(Dataset items)
.....
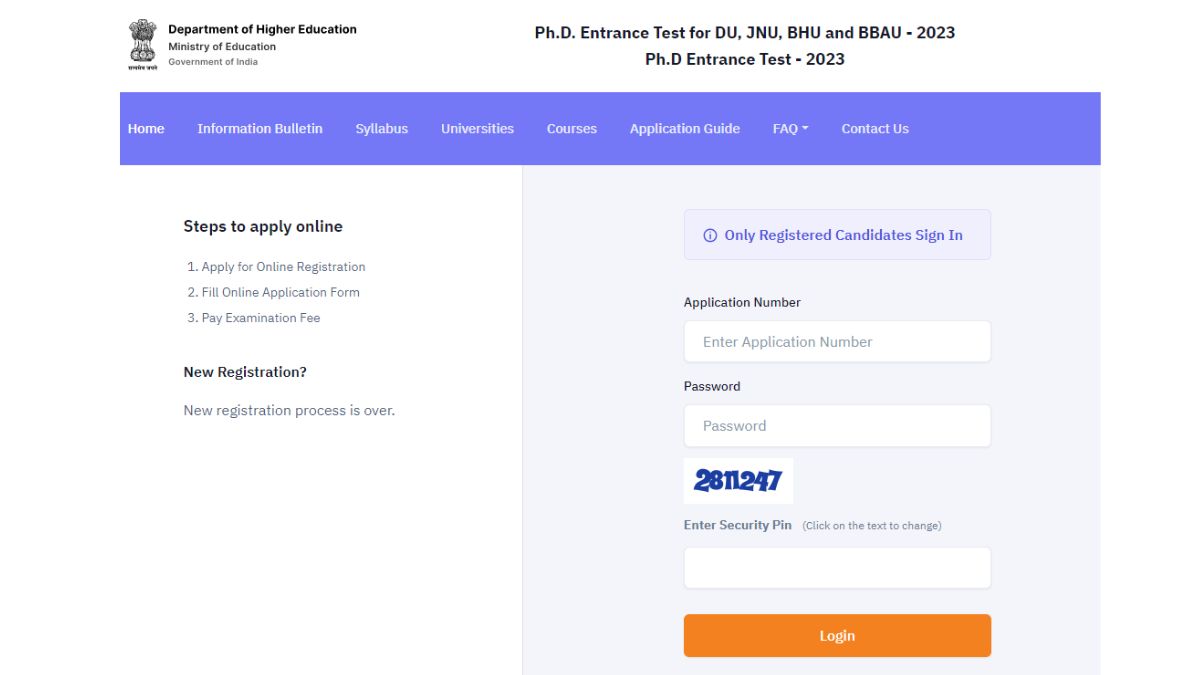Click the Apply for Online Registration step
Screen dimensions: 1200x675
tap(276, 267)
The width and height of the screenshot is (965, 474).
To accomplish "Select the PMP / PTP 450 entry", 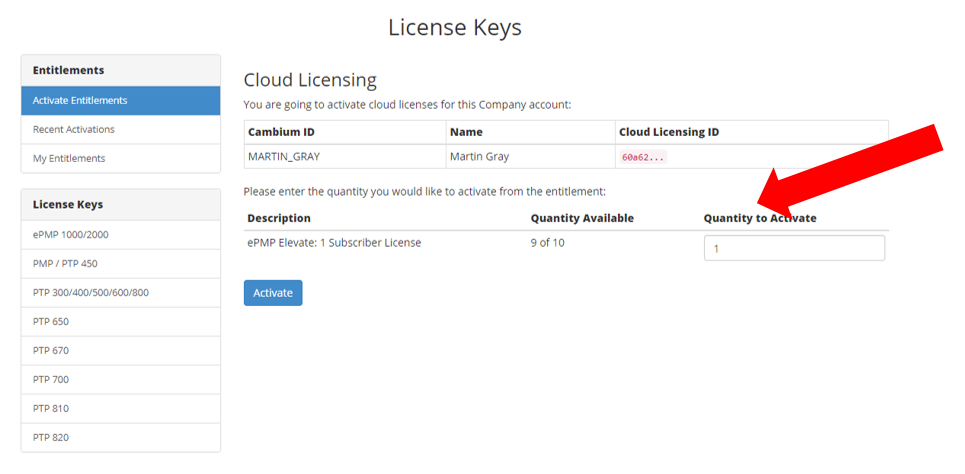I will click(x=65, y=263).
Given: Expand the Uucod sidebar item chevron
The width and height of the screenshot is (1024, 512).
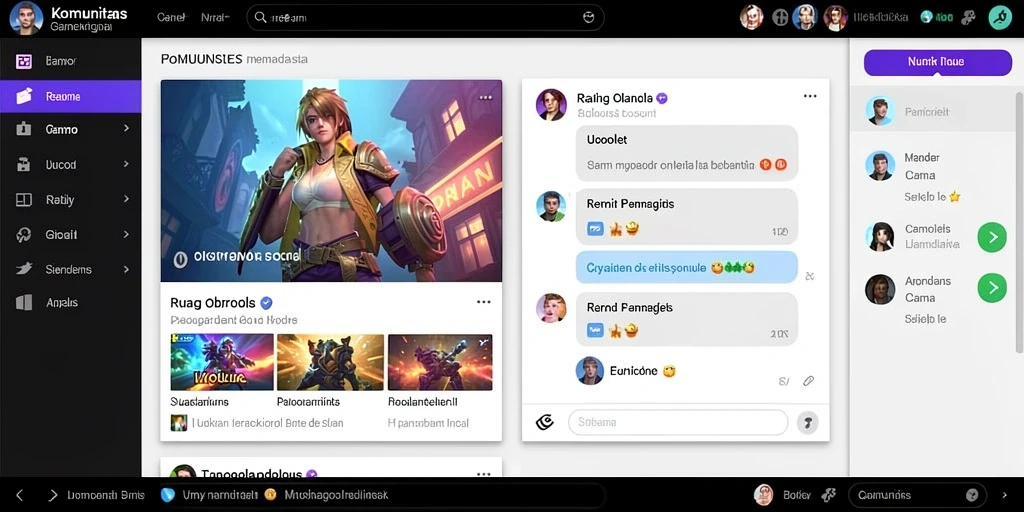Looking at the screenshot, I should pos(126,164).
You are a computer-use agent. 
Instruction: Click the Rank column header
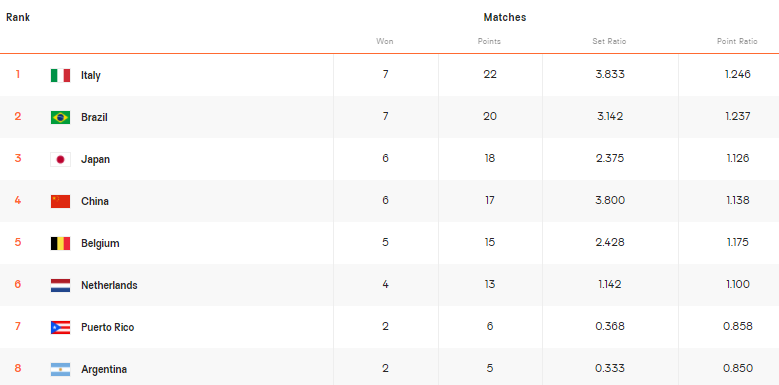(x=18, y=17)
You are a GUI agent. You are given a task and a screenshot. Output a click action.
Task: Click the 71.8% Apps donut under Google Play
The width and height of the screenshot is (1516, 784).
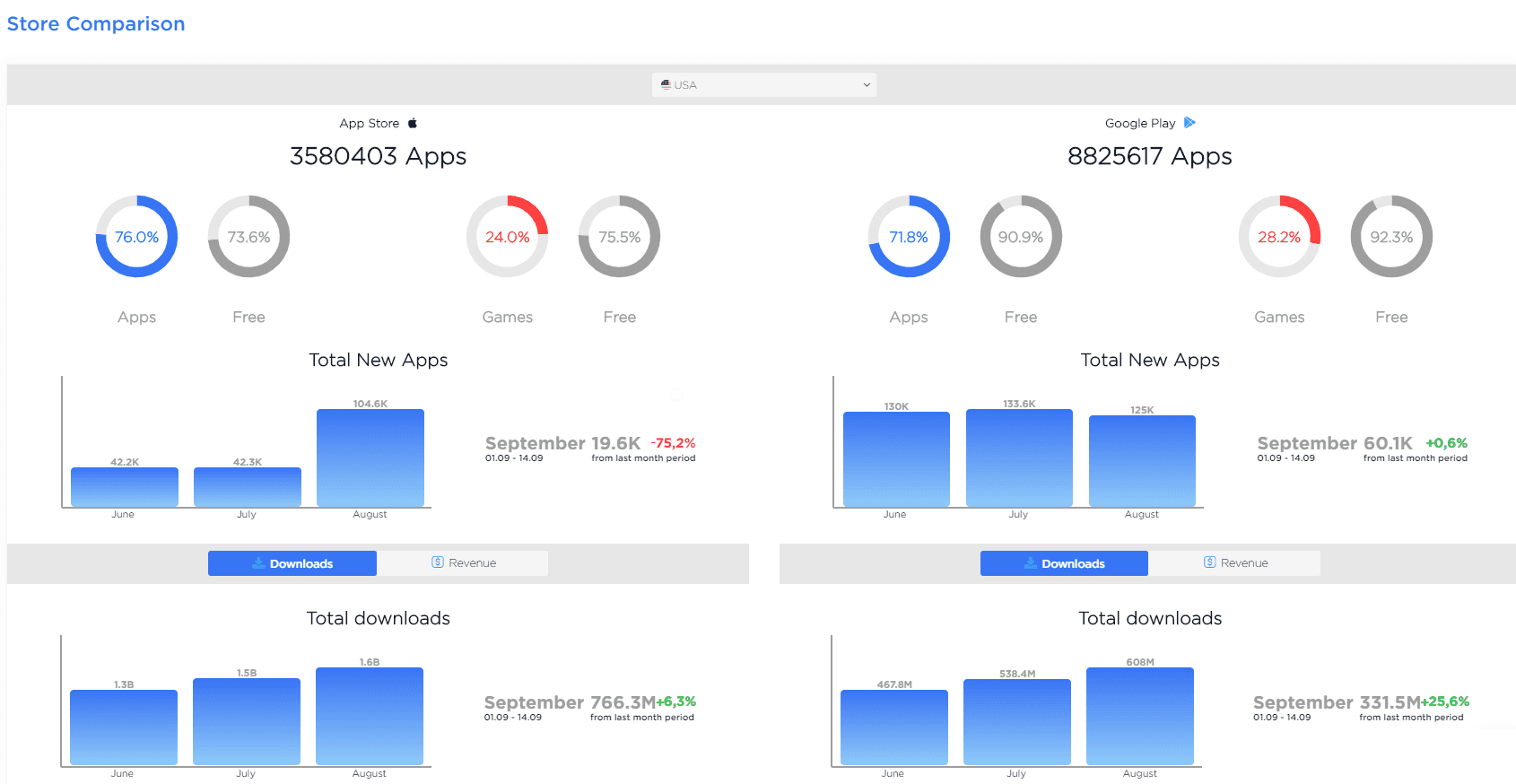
.....
- _TO DO_
All the lines that hold the word "agent" must appear in the answer, copied from the records.

- _TASK ANSWER_
You are a computer-use agent. 
You are a GUI agent. You are given a task and a screenshot. Output a click action.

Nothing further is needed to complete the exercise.